As condições imunológicas de crianças e adolescentes infectados pelo HIV podem ser alteradas de acordo com a qualidade da sua alimentação, atesta pesquisa desenvolvida para a tese de doutorado da nutricionista Yara Maria Franco Moreno, defendida recentemente na Unicamp. Ao administrar suplementos alimentares contendo proteínas do soro do leite bovino a um grupo de soropositivos na faixa etária de 3 a 16 anos, a pesquisadora constatou melhora no desempenho do sistema imunológico dessas pessoas. “Conforme os testes clínicos, as proteínas do soro do leite bovino demonstraram ter um papel imunomodulador, ou seja, apresentam a propriedade de reforçar a defesa natural do organismo contra eventuais doenças”, afirma.
Financiada pela Fundação de Amparo à Pesquisa do Estado de São Paulo (Fapesp), a pesquisa deu continuidade ao trabalho iniciado por Yara por ocasião do mestrado. Segundo a nutricionista, o objetivo desta feita era saber que contribuição os alimentos considerados funcionais, aqueles que fornecem algo além de energia ao organismo, poderiam dar ao sistema imunológico de crianças e adolescentes infectados com o vírus HIV, transmitido de forma vertical (no parto ou através do aleitamento materno).
Para isso, ela selecionou 40 pacientes submetidos a terapias antiretrovirais no Hospital de Clínicas (HC) da Unicamp. No momento de entrada nos testes, nenhum deles apresentava infecções associadas à Aids, conforme a pesquisadora. “Uma preocupação do estudo foi selecionar pessoas que tivessem padrões alimentares similares. De modo geral, todos apresentavam dificuldades de acesso a alimentos”, explica.

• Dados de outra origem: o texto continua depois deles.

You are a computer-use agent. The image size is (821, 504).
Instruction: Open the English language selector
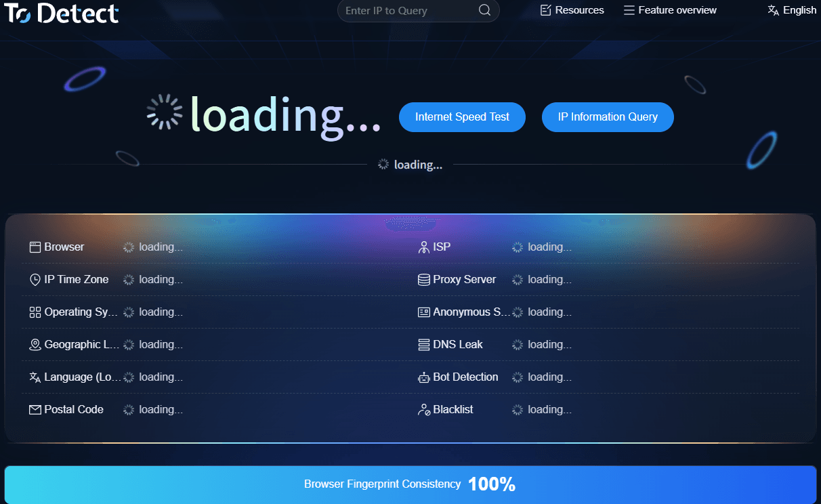792,10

Os participantes dos testes foram divididos em três grupos. Durante três meses, cada um consumiu um tipo de suplemento alimentar presente no mercado e contendo proteínas do soro do leite bovino. Um dos produtos apresentava as proteínas nativas, ou seja, com sua estrutura e propriedades preservadas. O segundo continha a proteínas hidrolisadas (submetidas a um processo químico em que são usadas enzimas) e o terceiro era enriquecido com prebióticos, como fibras. Para avaliar os resultados da administração desses suplementos, Yara considerou a resposta do sistema imunológico à vacina BCG, aplicada para a prevenção da tuberculose.

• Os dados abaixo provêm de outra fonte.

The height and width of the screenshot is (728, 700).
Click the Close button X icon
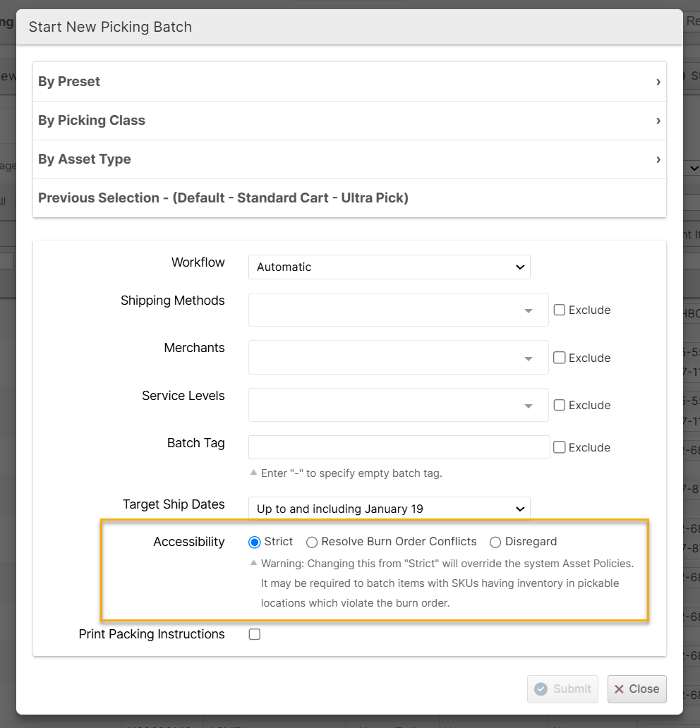(x=619, y=689)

De acordo com a pesquisadora, ao final dos três meses as crianças que consumiram tanto o suplemento com proteína nativa quanto o que continha a proteína associada com prebióticos apresentaram um aumento significativo das células de memória específicas para a BCG. Dito de outro modo, as proteínas contribuíram para reforçar as defesas naturais do organismo contra a doença. “Essa conclusão é importante, pois indica que outras patologias também podem ser combatidas com maior eficiência se, durante o processo terapêutico, os pacientes tiverem uma alimentação adequada”, afirma Yara, que foi orientada pela professora Maria Marluce dos Santos Vilela, do Departamento de Pediatria da Faculdade de Ciências Médicas (FCM) e do Centro de Investigação em Pediatria (Ciped).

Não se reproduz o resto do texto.